**DATASET CONTENT**
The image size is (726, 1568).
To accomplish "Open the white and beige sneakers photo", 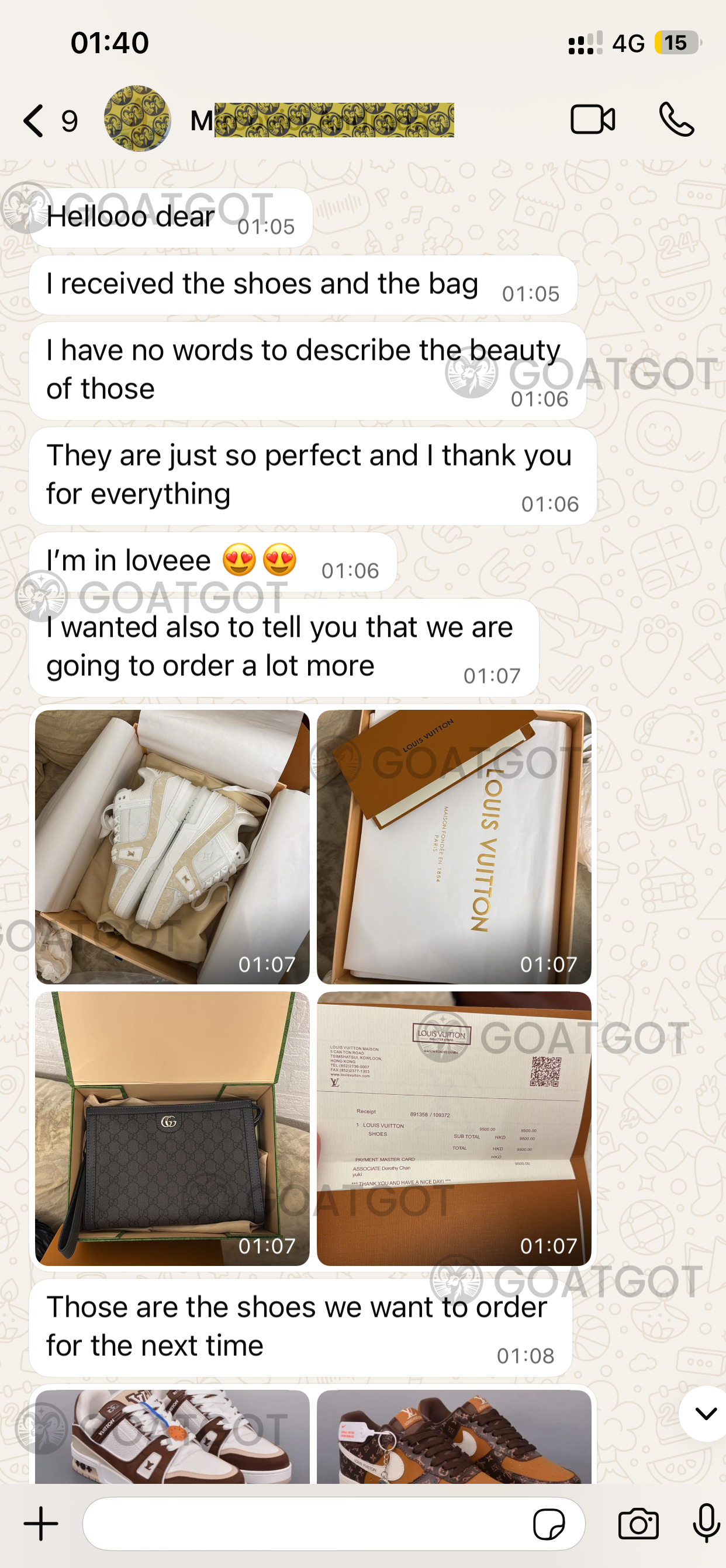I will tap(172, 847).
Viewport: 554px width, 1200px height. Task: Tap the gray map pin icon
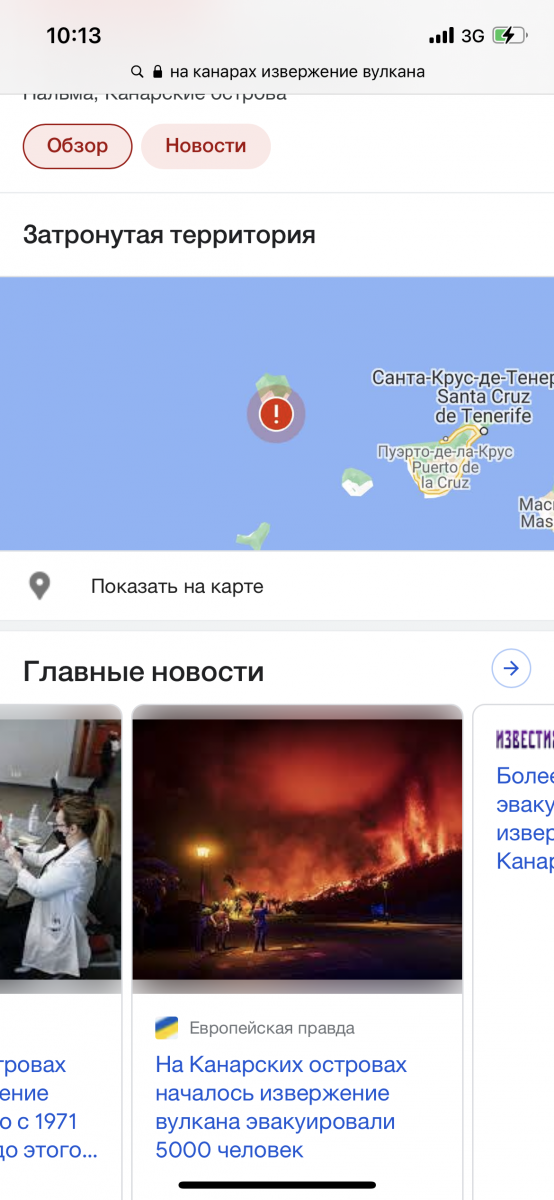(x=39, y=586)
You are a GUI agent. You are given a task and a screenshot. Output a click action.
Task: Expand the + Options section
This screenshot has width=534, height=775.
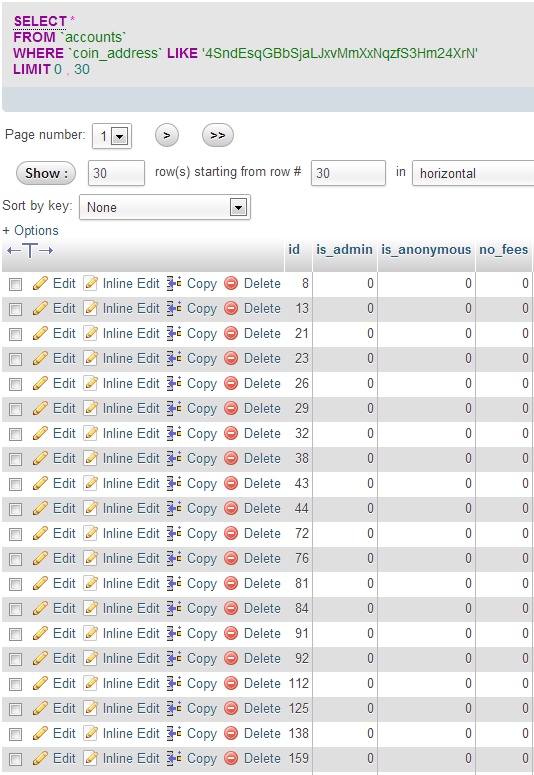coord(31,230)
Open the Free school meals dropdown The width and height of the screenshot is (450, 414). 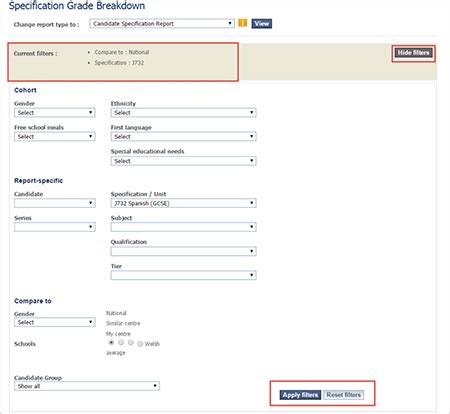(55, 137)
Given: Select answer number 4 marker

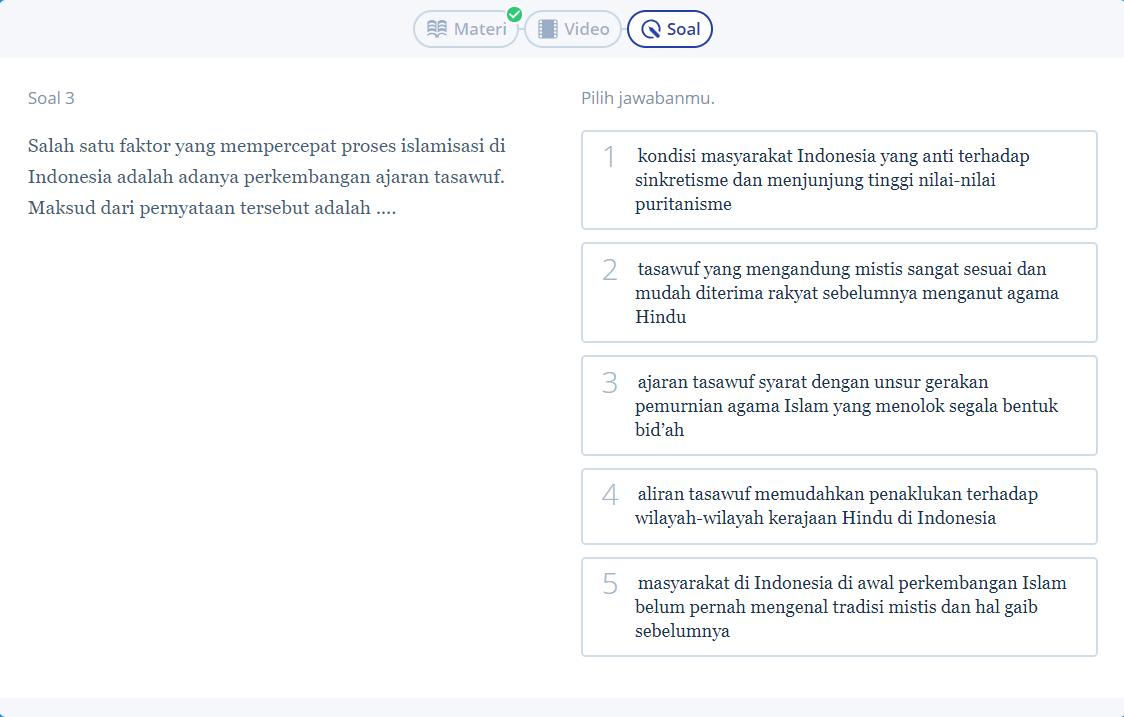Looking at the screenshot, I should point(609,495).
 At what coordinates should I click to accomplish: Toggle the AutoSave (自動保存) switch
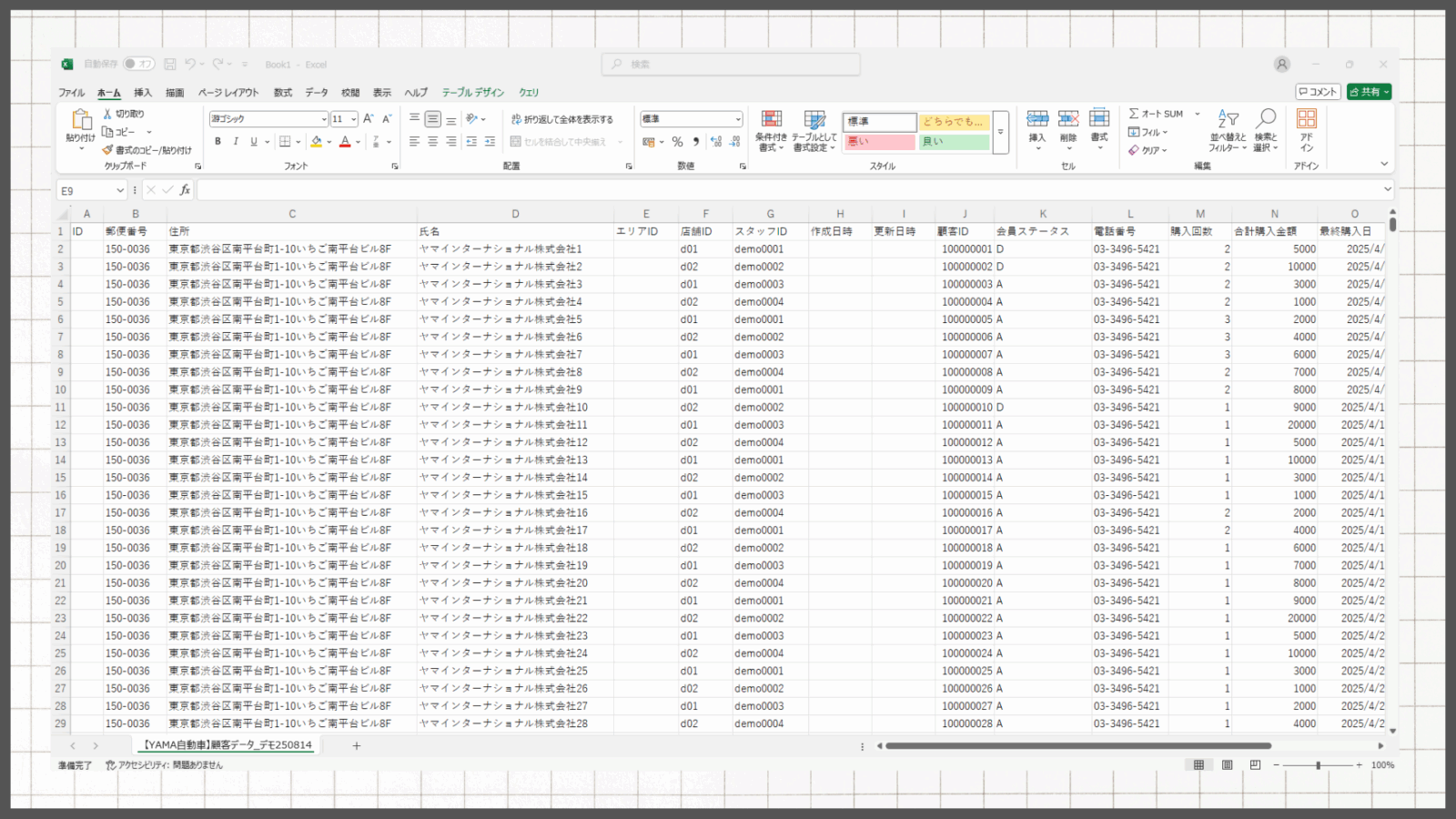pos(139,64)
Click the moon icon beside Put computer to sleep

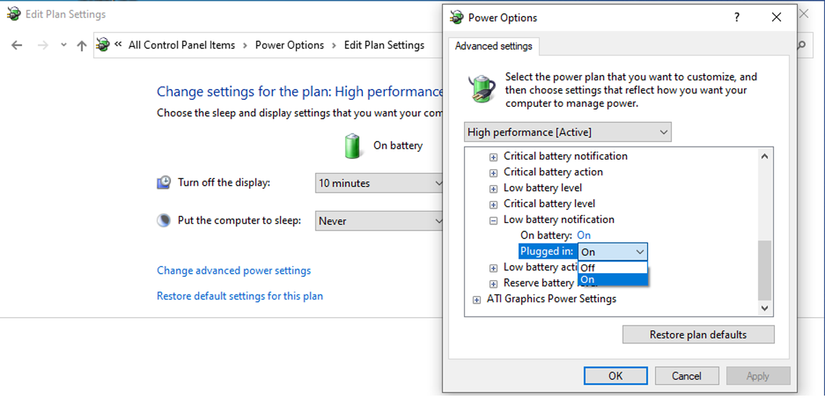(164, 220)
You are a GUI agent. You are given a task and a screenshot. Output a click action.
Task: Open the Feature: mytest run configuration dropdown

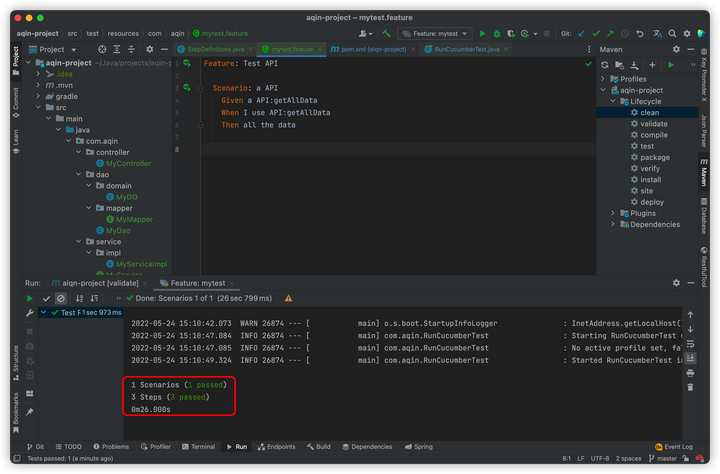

**TASK DIRECTIONS**
Write out each line exactly, from the one containing "Given: Select answer number 4 marker" through the end of the entries, and skip the pictures.

**COMPLETED TASK**
Given: Select answer number 4 marker

Looking at the screenshot, I should point(609,495).
 At what coordinates should I click to accomplish: Toggle the AutoSave (自動保存) switch
pos(139,64)
Click the moon icon beside Put computer to sleep

(164, 220)
You are a GUI agent. You are given a task and a screenshot. Output a click action.
Task: Open the Feature: mytest run configuration dropdown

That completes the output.